- _About this exercise_: Transcribe only the lines of the listing below from the one holding "Task: Open Clientes section in sidebar" through the one holding "The height and width of the screenshot is (715, 1568).", inclusive, without any change.

- _Provided entries_:
[Start of Attachment]

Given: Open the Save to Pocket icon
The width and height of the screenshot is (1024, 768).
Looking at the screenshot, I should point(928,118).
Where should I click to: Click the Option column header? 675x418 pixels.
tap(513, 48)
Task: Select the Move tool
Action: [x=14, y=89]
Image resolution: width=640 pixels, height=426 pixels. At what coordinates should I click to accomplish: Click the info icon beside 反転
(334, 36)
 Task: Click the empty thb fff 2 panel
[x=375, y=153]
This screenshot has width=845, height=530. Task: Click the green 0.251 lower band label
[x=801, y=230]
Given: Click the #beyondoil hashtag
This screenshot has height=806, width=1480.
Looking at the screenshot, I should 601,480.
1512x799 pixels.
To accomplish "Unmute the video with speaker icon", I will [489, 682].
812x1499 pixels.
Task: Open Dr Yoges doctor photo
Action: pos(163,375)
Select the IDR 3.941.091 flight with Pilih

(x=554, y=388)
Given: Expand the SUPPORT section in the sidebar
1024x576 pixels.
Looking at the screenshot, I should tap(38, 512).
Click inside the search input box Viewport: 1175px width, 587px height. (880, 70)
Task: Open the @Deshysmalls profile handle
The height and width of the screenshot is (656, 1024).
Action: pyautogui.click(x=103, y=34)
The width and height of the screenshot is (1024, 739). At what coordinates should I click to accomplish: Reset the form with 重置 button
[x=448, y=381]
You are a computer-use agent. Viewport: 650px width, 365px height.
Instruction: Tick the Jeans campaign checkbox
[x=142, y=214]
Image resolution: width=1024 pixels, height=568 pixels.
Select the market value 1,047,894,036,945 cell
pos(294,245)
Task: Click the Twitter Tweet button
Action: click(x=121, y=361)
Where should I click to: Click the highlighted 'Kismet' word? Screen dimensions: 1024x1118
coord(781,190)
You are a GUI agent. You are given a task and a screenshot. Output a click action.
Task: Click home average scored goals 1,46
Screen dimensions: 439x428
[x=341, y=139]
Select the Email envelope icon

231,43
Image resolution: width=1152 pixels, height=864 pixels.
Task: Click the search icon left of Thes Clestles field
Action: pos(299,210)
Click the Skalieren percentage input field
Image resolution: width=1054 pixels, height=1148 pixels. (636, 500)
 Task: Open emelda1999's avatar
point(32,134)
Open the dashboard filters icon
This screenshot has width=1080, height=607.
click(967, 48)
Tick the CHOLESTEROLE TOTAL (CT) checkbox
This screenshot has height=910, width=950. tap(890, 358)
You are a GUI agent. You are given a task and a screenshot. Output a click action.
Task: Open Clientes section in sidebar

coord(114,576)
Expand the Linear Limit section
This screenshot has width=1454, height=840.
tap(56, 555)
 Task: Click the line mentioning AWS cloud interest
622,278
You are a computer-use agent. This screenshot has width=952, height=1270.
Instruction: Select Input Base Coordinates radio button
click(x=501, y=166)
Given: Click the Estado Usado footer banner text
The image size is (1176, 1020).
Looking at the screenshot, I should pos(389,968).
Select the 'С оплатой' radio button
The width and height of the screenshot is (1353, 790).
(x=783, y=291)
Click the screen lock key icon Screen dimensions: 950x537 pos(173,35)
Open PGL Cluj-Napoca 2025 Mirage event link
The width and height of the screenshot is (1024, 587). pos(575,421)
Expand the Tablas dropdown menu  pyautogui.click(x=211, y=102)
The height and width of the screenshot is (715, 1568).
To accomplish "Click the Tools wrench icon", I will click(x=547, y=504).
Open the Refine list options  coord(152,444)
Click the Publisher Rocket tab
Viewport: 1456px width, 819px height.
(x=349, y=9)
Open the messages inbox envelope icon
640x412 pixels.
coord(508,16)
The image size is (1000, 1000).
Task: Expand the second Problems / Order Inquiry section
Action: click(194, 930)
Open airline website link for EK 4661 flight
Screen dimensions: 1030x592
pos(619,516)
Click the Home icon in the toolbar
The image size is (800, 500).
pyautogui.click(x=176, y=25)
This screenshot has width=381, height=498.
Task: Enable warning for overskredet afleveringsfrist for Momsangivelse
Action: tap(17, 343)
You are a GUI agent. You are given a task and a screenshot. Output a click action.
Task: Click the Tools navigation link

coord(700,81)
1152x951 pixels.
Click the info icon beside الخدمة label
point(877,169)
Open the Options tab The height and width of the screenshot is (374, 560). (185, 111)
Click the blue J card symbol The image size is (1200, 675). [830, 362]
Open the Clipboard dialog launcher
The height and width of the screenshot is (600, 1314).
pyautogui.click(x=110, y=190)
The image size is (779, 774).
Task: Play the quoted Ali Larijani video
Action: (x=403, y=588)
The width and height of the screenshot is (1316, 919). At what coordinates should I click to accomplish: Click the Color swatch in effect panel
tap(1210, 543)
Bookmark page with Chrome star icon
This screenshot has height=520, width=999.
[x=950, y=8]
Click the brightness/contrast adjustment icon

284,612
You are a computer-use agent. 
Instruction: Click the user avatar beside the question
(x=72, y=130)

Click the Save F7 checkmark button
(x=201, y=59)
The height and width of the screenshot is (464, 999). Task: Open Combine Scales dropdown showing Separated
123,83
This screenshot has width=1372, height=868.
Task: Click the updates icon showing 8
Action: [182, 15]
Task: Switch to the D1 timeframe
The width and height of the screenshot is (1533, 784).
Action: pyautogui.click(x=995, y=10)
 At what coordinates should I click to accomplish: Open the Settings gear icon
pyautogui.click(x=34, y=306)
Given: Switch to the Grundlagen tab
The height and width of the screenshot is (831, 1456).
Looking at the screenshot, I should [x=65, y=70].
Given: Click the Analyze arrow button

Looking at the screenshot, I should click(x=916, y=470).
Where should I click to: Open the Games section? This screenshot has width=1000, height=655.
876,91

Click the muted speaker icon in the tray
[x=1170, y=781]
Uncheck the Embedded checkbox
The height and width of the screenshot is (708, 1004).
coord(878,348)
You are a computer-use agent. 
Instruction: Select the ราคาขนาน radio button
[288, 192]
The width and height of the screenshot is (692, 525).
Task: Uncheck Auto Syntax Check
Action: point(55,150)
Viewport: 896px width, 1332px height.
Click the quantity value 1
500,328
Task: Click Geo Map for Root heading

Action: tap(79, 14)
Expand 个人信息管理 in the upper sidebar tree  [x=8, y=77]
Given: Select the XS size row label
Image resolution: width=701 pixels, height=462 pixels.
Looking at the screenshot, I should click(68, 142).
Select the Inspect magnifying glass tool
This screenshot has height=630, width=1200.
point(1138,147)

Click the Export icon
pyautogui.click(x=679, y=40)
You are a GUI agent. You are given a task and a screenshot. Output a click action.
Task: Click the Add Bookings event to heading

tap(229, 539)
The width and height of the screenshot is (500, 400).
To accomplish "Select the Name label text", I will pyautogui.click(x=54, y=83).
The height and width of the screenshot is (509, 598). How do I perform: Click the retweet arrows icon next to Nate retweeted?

[End of Attachment]

- _Response to this exercise_:
Task: Open Clientes section in sidebar

coord(114,576)
Expand the Linear Limit section
This screenshot has width=1454, height=840.
tap(56, 555)
 Task: Click the line mentioning AWS cloud interest
622,278
You are a computer-use agent. This screenshot has width=952, height=1270.
Instruction: Select Input Base Coordinates radio button
click(x=501, y=166)
Given: Click the Estado Usado footer banner text
The image size is (1176, 1020).
Looking at the screenshot, I should pos(389,968).
Select the 'С оплатой' radio button
The width and height of the screenshot is (1353, 790).
(x=783, y=291)
Click the screen lock key icon Screen dimensions: 950x537 pos(173,35)
Open PGL Cluj-Napoca 2025 Mirage event link
The width and height of the screenshot is (1024, 587). pos(575,421)
Expand the Tablas dropdown menu  pyautogui.click(x=211, y=102)
The height and width of the screenshot is (715, 1568).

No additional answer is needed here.